RE: Bug in how capabilities

From: Linda Walsh (law@sgi.com)
Date: Wed May 31 2000 - 17:59:16 EST


> -----Original Message-----
> From: Pavel Machek [mailto:pavel@suse.cz]

> So what? I can not execute setuid shell, but I can freely do anything
> I could do with the shell. I'll add myself to
> ~root/.ssh/authorized_keys instead of running root shell. This is
> called security by obscurity.
>
> (Still it can be a little bit usefull.)
> Pavel
> --
> I'm pavel@ucw.cz. "In my country we have almost anarchy and I don't care."
> Panos Katsaloulis describing me w.r.t. patents me at discuss@linmodems.org
>

---

It's only a piece of the puzzle -- you came in via what route? A daemon running with LUID=daemon? Ooooo....LUID daemon is editing files in /root. I'd guess that would be a big-time redflag. Or say you managed to do an 'su' from user mrevil -- RT-Audit daemon (user-provided) detects that LUID=george is editing a root file, user mrevil is not in group 'wheel', or 'sysadmins' or is not in a known memory resident list of sysadmins -- bad mrevil...action:signal(SIGKILL).

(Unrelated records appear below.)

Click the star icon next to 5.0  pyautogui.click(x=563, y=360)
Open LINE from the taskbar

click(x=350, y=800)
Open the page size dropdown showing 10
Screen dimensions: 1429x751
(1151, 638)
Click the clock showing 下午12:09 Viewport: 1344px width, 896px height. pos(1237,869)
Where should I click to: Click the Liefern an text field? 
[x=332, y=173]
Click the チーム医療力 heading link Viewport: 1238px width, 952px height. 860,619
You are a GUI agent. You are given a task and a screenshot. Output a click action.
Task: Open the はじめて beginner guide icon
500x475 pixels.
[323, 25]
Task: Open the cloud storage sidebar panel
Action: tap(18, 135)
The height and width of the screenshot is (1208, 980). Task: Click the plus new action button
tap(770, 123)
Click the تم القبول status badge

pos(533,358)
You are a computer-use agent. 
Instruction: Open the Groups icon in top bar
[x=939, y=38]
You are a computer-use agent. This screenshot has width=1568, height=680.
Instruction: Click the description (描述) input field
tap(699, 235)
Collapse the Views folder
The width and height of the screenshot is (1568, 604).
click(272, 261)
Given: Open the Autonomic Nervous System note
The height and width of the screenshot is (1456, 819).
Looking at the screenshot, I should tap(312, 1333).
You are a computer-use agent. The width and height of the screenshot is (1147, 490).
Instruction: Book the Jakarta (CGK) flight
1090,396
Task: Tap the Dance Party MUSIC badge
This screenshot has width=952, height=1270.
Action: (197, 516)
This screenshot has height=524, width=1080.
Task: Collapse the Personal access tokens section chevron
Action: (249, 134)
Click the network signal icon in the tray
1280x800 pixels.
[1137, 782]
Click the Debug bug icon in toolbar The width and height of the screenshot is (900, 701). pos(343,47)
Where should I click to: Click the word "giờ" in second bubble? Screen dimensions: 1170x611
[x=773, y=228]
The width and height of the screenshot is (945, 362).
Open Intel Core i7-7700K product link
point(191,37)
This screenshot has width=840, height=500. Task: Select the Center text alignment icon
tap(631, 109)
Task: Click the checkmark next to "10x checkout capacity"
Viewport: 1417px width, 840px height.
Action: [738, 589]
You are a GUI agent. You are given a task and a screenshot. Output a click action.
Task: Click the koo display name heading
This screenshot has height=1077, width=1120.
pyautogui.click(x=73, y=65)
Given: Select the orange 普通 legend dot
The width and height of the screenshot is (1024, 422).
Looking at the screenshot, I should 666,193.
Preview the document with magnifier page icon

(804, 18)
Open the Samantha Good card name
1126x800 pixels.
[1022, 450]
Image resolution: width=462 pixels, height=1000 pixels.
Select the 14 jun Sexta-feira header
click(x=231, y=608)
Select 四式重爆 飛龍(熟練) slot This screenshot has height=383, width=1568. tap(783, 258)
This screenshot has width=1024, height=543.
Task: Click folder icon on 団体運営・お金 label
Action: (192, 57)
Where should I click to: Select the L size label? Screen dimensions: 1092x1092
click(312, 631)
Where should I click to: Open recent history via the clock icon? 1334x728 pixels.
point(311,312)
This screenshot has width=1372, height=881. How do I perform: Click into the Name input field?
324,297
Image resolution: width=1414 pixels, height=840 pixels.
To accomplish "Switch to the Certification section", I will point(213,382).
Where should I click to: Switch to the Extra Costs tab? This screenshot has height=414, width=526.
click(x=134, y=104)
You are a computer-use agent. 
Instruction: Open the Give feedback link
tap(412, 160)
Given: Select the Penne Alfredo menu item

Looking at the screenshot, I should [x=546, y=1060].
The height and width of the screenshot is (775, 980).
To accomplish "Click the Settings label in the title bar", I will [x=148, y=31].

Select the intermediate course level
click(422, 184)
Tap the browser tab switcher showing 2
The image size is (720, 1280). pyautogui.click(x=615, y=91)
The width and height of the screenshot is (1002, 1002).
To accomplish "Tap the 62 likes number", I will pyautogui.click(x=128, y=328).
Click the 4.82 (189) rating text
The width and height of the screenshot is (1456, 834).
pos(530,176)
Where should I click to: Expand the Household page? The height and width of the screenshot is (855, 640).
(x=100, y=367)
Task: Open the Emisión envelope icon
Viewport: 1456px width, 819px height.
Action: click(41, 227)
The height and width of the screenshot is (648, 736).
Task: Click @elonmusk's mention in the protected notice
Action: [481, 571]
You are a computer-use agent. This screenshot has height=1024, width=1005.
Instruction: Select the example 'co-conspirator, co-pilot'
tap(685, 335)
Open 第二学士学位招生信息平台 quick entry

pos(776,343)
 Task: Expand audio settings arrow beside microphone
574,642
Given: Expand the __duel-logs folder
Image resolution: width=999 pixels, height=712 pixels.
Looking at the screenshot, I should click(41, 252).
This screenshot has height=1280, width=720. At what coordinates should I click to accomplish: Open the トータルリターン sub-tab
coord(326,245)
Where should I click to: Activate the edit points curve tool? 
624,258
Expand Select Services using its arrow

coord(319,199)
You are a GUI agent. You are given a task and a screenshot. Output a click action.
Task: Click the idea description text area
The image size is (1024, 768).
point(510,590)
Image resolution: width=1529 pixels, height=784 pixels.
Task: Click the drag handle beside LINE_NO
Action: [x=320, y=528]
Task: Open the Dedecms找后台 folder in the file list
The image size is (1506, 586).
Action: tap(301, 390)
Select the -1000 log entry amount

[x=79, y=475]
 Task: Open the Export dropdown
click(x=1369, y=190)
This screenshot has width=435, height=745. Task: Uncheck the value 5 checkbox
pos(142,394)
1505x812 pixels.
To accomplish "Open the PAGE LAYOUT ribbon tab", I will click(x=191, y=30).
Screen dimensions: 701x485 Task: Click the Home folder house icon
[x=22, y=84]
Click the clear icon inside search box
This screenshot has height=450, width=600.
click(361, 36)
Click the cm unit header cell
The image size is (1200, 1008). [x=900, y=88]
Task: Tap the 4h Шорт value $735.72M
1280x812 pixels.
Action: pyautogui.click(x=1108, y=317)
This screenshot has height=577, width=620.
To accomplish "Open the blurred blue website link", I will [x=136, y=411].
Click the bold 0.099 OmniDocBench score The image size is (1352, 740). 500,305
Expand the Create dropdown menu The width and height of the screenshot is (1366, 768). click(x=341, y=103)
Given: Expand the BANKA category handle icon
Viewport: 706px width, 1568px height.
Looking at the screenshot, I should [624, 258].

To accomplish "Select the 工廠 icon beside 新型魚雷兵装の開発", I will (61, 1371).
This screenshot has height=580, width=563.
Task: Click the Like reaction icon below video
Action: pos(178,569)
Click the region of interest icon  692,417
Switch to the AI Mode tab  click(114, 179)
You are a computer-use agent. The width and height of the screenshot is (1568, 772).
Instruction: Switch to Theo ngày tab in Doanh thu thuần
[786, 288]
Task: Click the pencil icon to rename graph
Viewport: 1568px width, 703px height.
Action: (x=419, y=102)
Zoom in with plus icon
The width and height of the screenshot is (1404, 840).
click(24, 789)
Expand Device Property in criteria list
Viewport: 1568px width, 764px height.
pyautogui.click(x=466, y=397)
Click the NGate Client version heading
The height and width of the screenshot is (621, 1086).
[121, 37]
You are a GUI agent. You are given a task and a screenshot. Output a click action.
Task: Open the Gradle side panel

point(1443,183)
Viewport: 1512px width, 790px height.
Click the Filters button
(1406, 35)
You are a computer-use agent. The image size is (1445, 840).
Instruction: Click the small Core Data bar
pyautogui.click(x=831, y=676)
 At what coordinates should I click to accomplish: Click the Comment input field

If you are looking for one solution that will solve all your problems I have nothing to offer. Think of security features like extra bits in an encryption key. The more layers (bits) you add the more difficult it is to crack system security. The only 100% secure system is one to which no one has access and nothing will cause the machine to go out of "secure state" (secure state=off). Not too useful. Using a GOOGLE-PLEX (10^(10^100) bit encryption key wouldn't be too useful neither since it'd take forever to generate. But even 512 bit keys are now vulnerable to cracking with an optoelectronic device (TWINKLE, ref. http://cryptome.org/twinkle.eps) -- meaning 1024 bit keys are next on the horizon.

I'm just wanting to get Linux *verified*/*certified* as having basic levels of security common in all large systems manufacturers -- things that are or will be required for us to enter certain marketplaces.